**Document extract**:
____________________

For Immediate Release
Contact: Richard T. Koenig
Quitting Smoking Today Will Save Your Smile For A Lifetime
Most of us already know that cigarette smoking is a risk factor for many diseases. However, recent evidence indicates that smoking may also affect your teeth and smile.
A number of recent studies have shown very strong associations between smoking and periodontal disease or gum disease. Periodontal disease is a bacterial infection of the gums, bone and attachment fibers that support the teeth and them in the jaw, explains Dr. Sally Cram of the D.C. Dental Society. If the teeth are not cleaned properly everyday, removing the sticky plaque and bacterial deposits that form at the gum line, the bacteria will produce toxins that destroy the gum and bone which surround the tooth. Untreated gum disease can result in recession and bleeding of the gum as well as bad breath and eventual tooth loss."

____________________

**Entries supplied**:

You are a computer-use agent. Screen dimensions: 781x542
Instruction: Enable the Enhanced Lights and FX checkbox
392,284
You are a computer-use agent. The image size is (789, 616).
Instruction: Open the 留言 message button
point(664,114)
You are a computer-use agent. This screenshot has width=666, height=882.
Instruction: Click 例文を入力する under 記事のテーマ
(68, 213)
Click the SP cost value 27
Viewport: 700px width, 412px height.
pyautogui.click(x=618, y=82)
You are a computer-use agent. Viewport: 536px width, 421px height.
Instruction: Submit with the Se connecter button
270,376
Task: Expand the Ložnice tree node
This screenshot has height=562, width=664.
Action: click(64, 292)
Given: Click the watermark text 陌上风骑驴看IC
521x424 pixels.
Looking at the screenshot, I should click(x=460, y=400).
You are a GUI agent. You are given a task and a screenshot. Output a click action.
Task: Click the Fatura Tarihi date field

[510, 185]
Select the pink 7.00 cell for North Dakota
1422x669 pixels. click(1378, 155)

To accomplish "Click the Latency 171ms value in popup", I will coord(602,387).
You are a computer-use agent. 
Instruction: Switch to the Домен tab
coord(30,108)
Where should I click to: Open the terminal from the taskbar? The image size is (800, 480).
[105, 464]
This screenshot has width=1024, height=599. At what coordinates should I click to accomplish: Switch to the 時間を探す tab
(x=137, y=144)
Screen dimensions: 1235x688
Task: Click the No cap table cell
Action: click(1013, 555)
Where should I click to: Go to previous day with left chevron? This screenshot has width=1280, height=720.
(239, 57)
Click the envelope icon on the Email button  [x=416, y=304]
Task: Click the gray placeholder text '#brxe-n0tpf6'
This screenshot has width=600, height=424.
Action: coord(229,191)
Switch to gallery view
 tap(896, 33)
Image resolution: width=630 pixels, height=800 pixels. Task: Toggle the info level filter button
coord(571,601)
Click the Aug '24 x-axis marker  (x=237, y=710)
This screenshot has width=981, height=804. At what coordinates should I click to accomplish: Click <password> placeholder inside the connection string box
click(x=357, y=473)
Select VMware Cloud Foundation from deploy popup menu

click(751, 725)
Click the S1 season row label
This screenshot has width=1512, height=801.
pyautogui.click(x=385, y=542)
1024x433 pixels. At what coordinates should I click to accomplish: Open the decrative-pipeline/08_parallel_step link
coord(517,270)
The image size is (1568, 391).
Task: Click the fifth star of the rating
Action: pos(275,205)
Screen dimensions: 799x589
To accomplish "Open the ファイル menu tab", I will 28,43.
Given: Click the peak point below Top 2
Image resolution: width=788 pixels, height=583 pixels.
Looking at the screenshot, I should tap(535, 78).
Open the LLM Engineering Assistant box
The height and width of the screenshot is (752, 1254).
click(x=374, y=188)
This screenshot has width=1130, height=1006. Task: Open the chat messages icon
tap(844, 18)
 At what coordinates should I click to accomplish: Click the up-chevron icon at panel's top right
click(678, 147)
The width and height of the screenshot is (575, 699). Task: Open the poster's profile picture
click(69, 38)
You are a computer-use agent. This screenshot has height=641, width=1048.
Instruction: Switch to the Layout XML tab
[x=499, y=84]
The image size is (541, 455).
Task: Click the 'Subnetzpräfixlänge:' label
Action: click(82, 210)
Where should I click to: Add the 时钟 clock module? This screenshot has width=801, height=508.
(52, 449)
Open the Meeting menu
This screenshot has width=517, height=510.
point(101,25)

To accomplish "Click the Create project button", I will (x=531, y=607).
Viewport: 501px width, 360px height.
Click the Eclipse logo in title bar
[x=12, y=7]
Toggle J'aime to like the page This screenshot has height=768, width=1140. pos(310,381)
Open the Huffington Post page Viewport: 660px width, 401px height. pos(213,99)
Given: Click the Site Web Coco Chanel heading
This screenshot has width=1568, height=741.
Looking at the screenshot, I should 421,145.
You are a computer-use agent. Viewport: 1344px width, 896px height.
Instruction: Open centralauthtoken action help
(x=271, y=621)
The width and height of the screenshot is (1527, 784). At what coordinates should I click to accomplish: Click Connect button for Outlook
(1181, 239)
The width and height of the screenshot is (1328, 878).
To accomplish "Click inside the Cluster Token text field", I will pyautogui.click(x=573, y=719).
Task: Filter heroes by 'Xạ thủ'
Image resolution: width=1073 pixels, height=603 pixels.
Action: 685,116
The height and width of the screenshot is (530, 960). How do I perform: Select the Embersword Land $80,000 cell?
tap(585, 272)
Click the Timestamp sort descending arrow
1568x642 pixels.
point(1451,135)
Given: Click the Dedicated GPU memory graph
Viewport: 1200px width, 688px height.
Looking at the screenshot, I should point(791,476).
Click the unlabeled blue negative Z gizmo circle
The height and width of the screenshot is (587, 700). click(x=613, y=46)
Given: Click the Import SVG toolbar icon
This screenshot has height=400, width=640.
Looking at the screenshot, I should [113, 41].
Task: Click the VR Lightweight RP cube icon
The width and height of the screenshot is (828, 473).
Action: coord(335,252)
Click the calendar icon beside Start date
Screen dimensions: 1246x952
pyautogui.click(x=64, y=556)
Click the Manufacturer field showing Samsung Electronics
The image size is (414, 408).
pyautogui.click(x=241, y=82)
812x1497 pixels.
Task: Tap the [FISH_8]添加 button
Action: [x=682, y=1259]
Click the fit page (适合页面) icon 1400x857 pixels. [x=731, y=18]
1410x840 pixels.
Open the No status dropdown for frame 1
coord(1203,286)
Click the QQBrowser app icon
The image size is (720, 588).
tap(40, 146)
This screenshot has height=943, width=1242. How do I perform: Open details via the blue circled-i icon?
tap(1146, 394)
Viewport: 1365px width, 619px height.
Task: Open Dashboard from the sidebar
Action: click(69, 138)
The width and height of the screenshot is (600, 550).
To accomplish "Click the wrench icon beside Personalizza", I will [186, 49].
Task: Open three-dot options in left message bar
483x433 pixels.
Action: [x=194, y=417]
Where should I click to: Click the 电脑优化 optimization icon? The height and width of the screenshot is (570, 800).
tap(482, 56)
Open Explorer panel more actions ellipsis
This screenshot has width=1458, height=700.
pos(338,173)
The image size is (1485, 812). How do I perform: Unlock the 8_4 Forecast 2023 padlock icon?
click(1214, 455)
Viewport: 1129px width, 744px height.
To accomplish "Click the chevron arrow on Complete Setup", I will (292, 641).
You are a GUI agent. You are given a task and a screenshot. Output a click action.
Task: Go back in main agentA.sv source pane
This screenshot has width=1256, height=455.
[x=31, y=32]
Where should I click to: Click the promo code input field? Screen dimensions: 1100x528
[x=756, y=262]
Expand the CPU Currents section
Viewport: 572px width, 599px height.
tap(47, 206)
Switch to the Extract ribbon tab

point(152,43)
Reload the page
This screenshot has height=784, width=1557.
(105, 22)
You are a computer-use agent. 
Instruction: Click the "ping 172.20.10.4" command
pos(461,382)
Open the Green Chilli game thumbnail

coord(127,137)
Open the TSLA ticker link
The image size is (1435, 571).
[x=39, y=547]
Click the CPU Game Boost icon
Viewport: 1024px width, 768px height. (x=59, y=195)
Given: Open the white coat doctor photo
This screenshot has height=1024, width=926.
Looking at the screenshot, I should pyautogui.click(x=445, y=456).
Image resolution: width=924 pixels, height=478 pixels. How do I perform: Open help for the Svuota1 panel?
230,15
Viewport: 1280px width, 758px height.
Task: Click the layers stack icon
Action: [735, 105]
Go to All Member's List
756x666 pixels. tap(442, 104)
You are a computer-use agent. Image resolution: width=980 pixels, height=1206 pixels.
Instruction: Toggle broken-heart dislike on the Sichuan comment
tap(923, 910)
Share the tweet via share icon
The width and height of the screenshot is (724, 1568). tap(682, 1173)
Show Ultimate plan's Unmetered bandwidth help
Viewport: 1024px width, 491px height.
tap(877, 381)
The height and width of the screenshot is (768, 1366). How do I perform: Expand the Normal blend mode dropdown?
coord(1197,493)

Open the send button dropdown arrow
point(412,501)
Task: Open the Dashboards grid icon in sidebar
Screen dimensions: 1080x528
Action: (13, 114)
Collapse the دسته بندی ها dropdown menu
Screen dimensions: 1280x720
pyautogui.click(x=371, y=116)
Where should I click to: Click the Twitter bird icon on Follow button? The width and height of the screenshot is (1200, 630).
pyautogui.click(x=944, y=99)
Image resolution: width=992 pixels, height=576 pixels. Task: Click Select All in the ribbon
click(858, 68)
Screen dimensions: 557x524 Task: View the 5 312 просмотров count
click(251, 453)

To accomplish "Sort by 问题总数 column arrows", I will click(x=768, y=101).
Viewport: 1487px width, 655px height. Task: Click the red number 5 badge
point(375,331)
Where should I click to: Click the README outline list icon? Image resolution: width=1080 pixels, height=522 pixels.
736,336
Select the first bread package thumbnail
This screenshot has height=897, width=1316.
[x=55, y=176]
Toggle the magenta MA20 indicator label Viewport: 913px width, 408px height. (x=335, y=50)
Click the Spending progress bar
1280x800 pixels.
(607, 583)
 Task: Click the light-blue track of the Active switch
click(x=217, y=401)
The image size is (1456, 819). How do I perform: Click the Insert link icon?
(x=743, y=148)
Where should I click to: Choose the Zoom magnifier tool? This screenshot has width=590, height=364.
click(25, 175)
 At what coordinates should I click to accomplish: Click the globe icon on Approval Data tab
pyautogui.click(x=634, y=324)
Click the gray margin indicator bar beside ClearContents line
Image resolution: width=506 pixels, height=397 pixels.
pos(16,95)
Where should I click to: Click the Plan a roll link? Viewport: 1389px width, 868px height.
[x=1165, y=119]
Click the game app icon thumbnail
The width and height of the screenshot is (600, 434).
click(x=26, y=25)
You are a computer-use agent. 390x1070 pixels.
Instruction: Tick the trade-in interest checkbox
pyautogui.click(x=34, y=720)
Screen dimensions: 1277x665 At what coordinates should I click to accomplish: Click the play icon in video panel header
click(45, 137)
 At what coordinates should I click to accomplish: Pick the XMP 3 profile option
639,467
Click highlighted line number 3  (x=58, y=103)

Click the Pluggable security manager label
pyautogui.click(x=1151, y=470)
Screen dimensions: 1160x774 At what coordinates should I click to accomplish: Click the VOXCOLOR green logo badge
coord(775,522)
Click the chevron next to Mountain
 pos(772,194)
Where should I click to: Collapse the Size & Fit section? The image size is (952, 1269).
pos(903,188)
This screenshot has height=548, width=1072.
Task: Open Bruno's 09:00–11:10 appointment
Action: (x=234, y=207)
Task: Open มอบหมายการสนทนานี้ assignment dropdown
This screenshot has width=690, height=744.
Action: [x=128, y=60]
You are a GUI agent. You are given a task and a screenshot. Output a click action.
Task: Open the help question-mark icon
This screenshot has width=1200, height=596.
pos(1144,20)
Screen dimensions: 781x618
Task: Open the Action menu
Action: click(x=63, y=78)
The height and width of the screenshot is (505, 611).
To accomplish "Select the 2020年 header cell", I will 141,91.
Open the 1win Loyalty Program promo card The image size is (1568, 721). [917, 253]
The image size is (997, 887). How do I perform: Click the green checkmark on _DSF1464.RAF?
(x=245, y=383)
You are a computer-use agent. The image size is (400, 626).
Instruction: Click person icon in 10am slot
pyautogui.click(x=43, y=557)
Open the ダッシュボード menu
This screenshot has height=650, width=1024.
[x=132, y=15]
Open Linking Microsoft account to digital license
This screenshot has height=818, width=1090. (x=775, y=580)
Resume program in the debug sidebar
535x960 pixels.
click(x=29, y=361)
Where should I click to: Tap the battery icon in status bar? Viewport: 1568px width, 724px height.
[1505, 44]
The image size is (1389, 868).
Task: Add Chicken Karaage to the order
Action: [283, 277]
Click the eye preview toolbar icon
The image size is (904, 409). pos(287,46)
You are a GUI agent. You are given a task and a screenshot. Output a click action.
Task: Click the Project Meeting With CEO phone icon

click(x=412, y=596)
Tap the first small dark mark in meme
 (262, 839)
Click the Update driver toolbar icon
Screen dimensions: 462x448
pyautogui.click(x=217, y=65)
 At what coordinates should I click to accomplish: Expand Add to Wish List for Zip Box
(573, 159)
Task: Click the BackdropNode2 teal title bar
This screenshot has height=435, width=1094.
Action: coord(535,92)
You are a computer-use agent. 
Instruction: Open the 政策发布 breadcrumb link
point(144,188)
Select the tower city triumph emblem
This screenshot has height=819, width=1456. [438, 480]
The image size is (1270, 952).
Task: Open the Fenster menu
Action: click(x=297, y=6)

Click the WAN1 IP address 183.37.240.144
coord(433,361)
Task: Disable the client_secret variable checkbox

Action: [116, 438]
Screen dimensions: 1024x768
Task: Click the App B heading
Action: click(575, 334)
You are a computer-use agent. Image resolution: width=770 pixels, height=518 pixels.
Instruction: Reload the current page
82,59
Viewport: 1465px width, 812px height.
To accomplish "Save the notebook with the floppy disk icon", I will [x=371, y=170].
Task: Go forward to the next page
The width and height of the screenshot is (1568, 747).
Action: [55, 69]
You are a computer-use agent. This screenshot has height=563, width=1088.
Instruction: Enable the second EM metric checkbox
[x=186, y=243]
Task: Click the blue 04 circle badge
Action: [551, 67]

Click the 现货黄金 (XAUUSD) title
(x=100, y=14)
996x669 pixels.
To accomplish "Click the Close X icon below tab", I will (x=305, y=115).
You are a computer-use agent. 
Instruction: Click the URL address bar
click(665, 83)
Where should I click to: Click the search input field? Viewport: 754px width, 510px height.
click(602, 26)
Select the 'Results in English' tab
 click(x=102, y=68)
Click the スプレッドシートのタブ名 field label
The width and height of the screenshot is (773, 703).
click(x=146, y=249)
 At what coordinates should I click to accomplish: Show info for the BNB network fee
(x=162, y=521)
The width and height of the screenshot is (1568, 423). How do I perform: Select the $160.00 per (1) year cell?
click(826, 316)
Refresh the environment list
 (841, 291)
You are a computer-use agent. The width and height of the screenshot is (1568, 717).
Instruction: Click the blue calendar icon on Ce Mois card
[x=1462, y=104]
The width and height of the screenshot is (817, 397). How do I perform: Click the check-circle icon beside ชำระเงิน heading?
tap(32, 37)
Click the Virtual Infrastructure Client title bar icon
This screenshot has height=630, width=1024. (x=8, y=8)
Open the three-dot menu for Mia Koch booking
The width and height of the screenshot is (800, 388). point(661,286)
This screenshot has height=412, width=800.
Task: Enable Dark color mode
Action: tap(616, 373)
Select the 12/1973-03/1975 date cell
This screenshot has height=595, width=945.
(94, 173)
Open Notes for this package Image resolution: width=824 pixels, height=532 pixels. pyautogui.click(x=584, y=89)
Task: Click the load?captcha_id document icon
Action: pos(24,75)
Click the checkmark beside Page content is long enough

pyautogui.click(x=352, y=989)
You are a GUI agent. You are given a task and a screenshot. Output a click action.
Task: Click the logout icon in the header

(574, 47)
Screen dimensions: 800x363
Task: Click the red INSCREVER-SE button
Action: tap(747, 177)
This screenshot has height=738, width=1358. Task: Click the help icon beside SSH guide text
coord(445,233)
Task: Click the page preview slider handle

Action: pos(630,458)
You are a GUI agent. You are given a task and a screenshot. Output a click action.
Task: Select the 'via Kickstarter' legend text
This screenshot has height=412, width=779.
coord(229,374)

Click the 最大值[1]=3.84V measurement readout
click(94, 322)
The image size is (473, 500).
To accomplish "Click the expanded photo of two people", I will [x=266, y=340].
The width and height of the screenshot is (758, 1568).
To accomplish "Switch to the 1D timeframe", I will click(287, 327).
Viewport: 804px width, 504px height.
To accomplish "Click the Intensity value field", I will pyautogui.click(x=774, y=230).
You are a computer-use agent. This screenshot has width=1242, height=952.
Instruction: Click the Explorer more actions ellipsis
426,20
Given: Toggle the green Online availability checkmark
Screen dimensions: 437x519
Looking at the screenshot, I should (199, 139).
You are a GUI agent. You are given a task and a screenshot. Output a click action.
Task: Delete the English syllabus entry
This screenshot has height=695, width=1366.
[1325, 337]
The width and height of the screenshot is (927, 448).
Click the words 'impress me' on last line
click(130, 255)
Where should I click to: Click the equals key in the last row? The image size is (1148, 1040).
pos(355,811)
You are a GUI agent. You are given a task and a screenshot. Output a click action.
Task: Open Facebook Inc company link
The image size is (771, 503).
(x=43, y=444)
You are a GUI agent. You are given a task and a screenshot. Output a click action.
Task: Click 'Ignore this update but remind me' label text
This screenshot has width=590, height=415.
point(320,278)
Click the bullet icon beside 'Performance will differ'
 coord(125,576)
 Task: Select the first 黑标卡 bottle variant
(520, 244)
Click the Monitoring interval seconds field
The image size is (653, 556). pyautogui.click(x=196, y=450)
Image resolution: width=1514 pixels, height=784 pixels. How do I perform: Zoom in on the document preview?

____________________

**Questions on the material**:
(1) Write out the stretch of the press release on smoking and oral health from "For Immediate Release" through "teeth and smile.".
(2) Continue the press release on smoking and oral health from where it stops.

**Answers below**:
(1)
For Immediate Release
Contact: Richard T. Koenig
Quitting Smoking Today Will Save Your Smile For A Lifetime
Most of us already know that cigarette smoking is a risk factor for many diseases. However, recent evidence indicates that smoking may also affect your teeth and smile.

(2)
Smokers are also more likely to develop periodontal disease that non-smokers. Studies have also shown that smokers develop more severe periodontal disease with much more rapid bone loss and tooth loss than non-smokers of the same age. Smoking causes the blood vessels to constrict, allowing less circulation to the gums and bone. It also affects the body's ability to fight periodontal infection by impairing the function of antibodies and white blood cells which are important for healing and controlling the damage.
Smoking influences the results of periodontal treatment. Many smokers heal slowly and tend to show continued bone loss and tissue breakdown despite regular cleaning by the dentist and therapy aimed at controlling the disease," continues Dr. Cram.
The prevalence and severity of periodontitis in former smokers is decreased compared to current smokers, providing evidence that quitting smoking is immediately beneficial. Periodontists, specialists that treat patients with gum disease, recommend that smokers see their dentist more frequently for cleanings, check-ups and x-rays which can detect bone loss and potential gum problems.